Text provided
START

# brake life



## go4broke44 (Jan 14, 2003)

is it normal to go through a set of brakes in under 10,000 miles? lol, cause i definitely went through a front set of pads that quick. the old pads got so hot, the shims were welded to the pads. just put new pads on yesterday, and got a lifetime warranty on them? how do you get a lifetime warranty on brakes, if they dont last for a lifetime? lol, it puzzled the hell outta me


----------



## holy200sx (Jan 8, 2003)

you take them back to wher eyou bought them.. when they are almost gone, and be liek "what is this garbage" "these brakepads are already worn!?" "i want to exchange these for a new set with my lifetime warranty"..


----------



## sentrapower93 (May 11, 2002)

holy200sx said:


> *you take them back to wher eyou bought them.. when they are almost gone, and be liek "what is this garbage" "these brakepads are already worn!?" "i want to exchange these for a new set with my lifetime warranty".. *


 LOL, that's what i did with my autozone pads. They were shot after about 2 years of use, got a new set FREE. Can't beat a lifetime warranty...


----------



## sethwas (Apr 30, 2002)

Well,
If you drive your brakes that hard and they get that hot frequently get a pad designed for higher temperatures.

Seth


----------



## Centurion (Sep 5, 2002)

I've burned through 4 sets of NAPA lifetime pads, all free. Gotta love it.


----------



## Avshi750 (Jan 13, 2003)

brake pads are going to wear out nothing anyone can do about that. the lifetime warrenty is so you CAN come back and get a new set free, and so the shop can tell you something else is wrong with your car to get more money. lol

my last car had lifetime oil changes at a local tire shop, they pissed me off one time and i never went back, oil was porb crap though.


----------

END

Dataset content

START

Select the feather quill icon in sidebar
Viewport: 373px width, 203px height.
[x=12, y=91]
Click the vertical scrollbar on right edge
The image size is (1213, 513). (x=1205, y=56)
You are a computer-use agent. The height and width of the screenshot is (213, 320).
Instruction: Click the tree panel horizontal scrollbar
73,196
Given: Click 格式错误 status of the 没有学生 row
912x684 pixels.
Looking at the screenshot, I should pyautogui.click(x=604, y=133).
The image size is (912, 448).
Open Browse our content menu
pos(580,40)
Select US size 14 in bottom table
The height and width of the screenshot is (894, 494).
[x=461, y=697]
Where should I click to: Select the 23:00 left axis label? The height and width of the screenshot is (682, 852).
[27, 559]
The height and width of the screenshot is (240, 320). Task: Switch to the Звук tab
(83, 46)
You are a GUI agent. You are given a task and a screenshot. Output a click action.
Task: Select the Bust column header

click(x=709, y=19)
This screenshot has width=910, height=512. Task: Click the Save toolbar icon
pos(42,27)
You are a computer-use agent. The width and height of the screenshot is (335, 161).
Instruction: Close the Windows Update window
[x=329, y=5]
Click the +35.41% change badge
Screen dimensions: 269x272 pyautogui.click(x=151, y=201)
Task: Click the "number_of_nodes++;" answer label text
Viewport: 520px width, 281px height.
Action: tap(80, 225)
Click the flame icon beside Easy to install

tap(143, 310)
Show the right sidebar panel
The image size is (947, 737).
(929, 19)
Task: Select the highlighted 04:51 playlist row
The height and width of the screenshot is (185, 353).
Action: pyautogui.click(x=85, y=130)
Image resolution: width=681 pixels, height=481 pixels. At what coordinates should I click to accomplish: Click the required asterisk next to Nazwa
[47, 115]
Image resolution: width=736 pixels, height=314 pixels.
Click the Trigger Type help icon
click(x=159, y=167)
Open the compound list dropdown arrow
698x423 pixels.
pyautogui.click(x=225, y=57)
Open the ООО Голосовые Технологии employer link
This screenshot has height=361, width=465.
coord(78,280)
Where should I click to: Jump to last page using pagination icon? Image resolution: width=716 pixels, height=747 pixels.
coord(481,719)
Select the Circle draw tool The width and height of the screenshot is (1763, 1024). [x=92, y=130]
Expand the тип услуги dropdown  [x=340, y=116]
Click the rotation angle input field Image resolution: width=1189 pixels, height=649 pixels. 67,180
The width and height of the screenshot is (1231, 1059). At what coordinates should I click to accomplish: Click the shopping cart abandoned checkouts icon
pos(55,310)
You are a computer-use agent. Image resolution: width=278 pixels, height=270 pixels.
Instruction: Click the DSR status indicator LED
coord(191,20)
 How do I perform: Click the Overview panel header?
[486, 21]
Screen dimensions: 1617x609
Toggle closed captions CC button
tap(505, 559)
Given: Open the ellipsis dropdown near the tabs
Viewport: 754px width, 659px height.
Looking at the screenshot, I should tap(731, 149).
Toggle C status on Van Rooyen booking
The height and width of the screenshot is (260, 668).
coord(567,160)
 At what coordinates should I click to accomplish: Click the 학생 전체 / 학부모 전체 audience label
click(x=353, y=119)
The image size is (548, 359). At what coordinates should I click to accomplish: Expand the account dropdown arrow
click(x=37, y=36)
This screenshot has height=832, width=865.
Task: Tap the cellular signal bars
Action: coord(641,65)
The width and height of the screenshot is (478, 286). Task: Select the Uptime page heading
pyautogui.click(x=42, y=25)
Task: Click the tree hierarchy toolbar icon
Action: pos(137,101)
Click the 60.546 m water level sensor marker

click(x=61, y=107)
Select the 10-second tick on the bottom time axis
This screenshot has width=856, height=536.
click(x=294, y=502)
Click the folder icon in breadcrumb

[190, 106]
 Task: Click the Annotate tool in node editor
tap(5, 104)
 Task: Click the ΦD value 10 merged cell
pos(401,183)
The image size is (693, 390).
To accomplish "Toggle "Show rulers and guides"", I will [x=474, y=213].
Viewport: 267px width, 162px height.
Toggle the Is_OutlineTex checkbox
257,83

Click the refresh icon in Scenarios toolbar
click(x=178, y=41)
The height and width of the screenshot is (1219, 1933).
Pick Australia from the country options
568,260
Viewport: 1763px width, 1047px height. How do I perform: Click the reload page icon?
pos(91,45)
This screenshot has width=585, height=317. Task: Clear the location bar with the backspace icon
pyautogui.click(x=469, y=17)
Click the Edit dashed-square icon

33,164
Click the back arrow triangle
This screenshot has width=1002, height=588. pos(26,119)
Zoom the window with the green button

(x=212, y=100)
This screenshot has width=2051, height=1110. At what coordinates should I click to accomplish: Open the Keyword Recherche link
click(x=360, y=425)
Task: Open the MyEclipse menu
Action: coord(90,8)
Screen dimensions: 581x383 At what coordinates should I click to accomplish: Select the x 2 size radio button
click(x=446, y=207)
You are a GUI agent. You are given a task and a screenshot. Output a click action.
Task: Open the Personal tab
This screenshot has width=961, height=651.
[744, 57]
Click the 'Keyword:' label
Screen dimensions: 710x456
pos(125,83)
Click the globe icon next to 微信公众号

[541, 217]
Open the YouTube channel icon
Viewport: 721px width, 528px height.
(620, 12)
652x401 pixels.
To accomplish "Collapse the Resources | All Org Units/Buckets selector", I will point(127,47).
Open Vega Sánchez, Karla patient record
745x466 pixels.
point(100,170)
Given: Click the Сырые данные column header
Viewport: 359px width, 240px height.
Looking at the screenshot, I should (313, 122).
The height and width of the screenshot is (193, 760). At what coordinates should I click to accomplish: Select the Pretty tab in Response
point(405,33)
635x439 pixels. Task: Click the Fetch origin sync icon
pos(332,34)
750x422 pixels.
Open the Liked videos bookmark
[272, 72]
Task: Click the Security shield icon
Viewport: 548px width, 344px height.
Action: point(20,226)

END

Task goal
Reproduce the brake life thread word for word from "# brake life" to "(Jan 8, 2003)". Work from the brake life thread alone, not from the material.

Worked solution
# brake life



## go4broke44 (Jan 14, 2003)

is it normal to go through a set of brakes in under 10,000 miles? lol, cause i definitely went through a front set of pads that quick. the old pads got so hot, the shims were welded to the pads. just put new pads on yesterday, and got a lifetime warranty on them? how do you get a lifetime warranty on brakes, if they dont last for a lifetime? lol, it puzzled the hell outta me


----------



## holy200sx (Jan 8, 2003)